PASSAGE SHOWN:
● ● ● ● ● ● ●

The new energy agenda undertakes the utilization of carbon dioxide, which is divided into three main areas: carbonation of minerals for the production of building materials, chemical conversion for the production of chemicals and fuels, and biological conversion for the production of chemicals and fuels. In addition, a well-established design for carbon footprint reduction in the energy sector involves a higher penetration of renewable energy resources. Large-scale minimization of carbon dioxide emissions requires fundamental breakthroughs in the development of technological processes and the creation of an economic system that promotes the practical implementation of the new agenda [5,6,7].

Solving these new tasks requires the involvement of interdisciplinary knowledge. In this regard, LCA is a generally accepted approach for qualitative and quantitative modeling of complex economic processes related to greenhouse gas emissions [8]. The stages of the LCA should be conducted with consideration of economic, social, and environmental factors, forming a systematic perspective on sustainability for the practical implementation of the new agenda [9,10]. Thus, the LCA system boundary determines which elements of the product life cycle are considered in this analysis. The system boundaries may encompass both the energy generation facility and the processes of carbon dioxide release associated with the production of the target product. This approach makes it possible to account for variations in CO₂ emissions and other factors, depending on the technologies associated with carbon-risk product markets. These models can be used as the basis for cost calculations that affect the goals and tools of technology improvement. GHG utilization is a relatively new technological challenge and is still in the early stages of implementation. Thus, the development of prototypes of both technologies and methods of their quantitative assessment for implementation in commercial markets is an urgent task. At the same time, LCA will help to optimize the sustainability performance of promising energy systems at an early stage of technological development. Such studies will enable the identification of key tasks required for the commercial-scale utilization of carbon [10,11]. In turn, the task class, the representative of which is the theme under discussion, has developed the concept and methods for assessing the sustainability of the product life cycle. This involves an assessment of the sustainability of the product life cycle—the resource stage, the production stage, the use stage, and the disposal stage. The functional structure of this concept is recognized as a system-level approach, and achieving progress among the activities contributes to improving their well-being, environmental safety, and economic efficiency [12].

● ● ● ● ● ● ●

DATA EXTRACT:
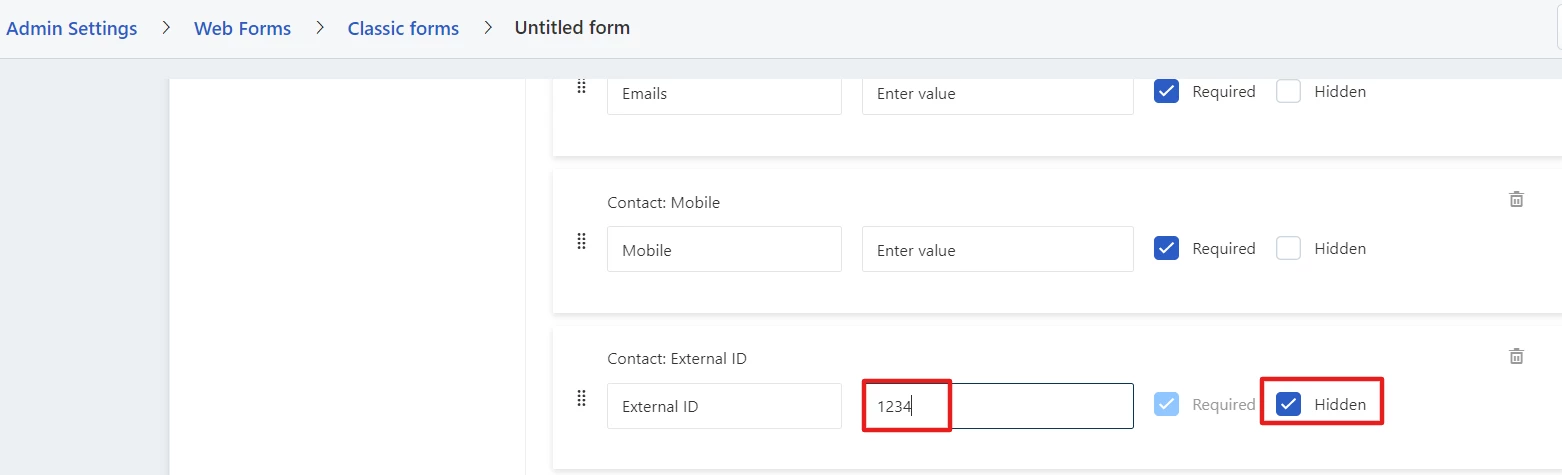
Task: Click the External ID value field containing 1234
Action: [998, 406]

● ● ● ● ● ● ●

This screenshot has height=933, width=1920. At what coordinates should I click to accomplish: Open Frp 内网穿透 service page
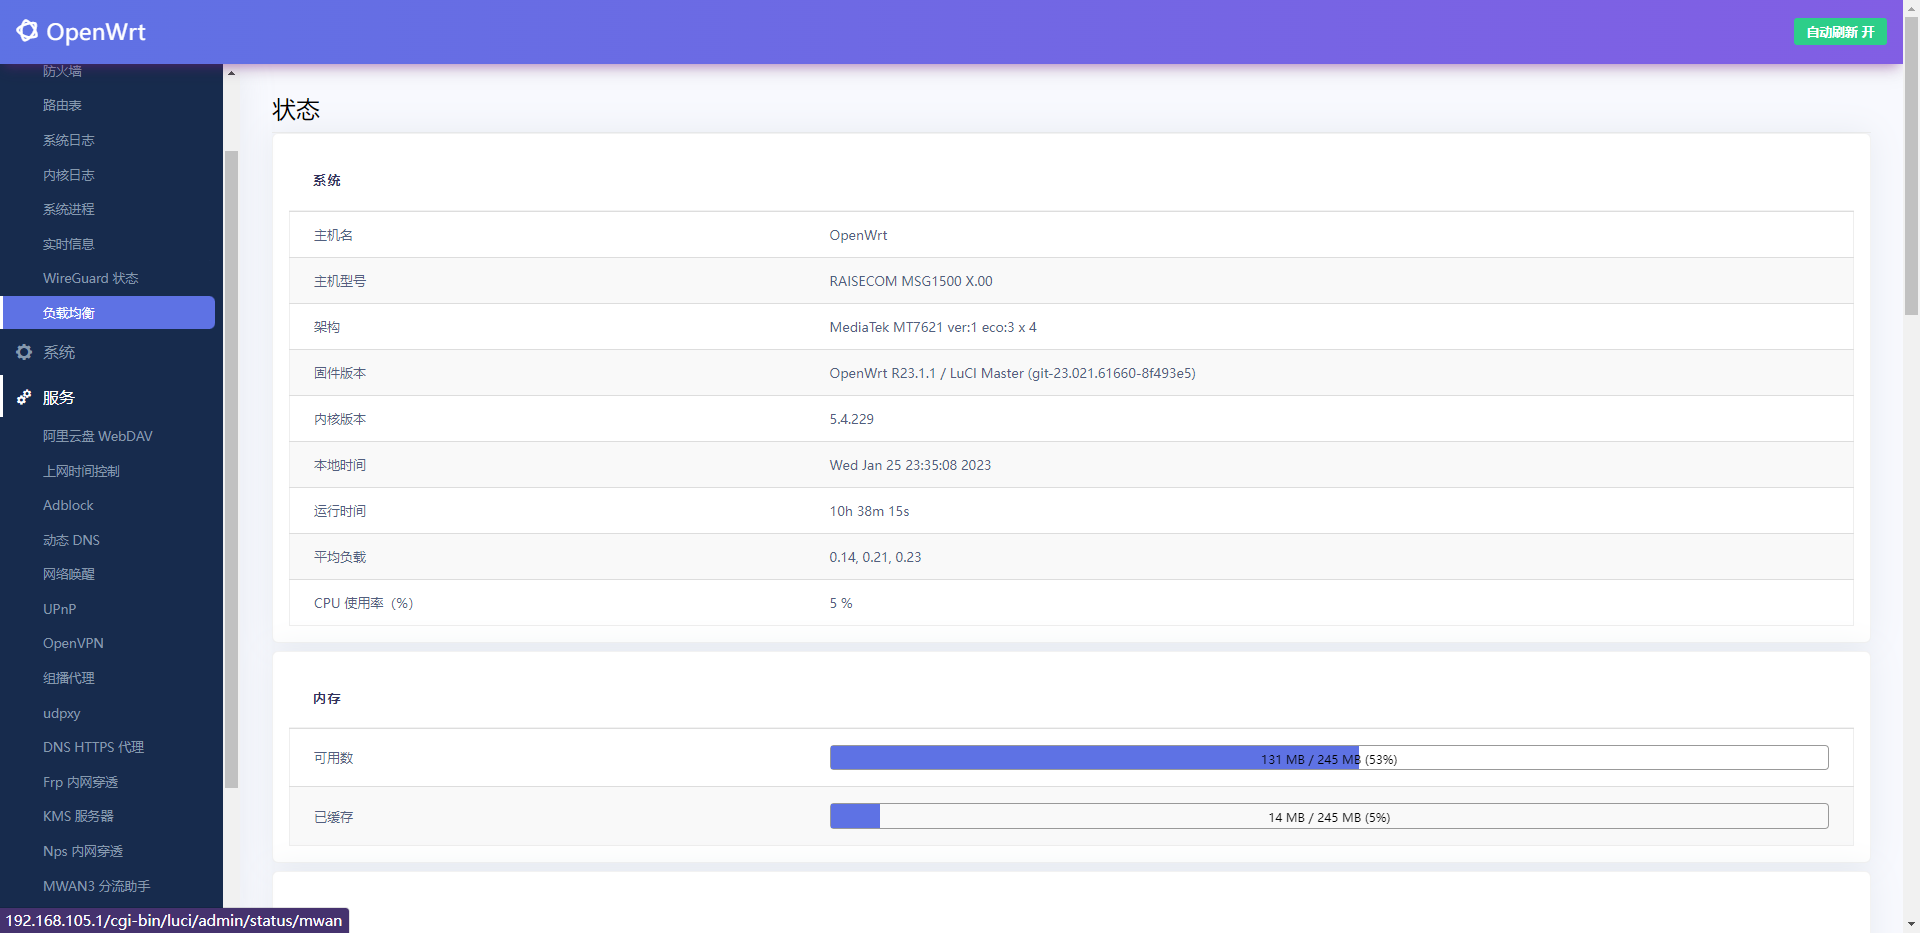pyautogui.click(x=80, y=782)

● ● ● ● ● ● ●

EXERCISE INSTRUCTIONS: Retype the passage on carbon dioxide utilization from "The new energy" to "new agenda [5,6,7]." without any changes.

SOLUTION:
The new energy agenda undertakes the utilization of carbon dioxide, which is divided into three main areas: carbonation of minerals for the production of building materials, chemical conversion for the production of chemicals and fuels, and biological conversion for the production of chemicals and fuels. In addition, a well-established design for carbon footprint reduction in the energy sector involves a higher penetration of renewable energy resources. Large-scale minimization of carbon dioxide emissions requires fundamental breakthroughs in the development of technological processes and the creation of an economic system that promotes the practical implementation of the new agenda [5,6,7].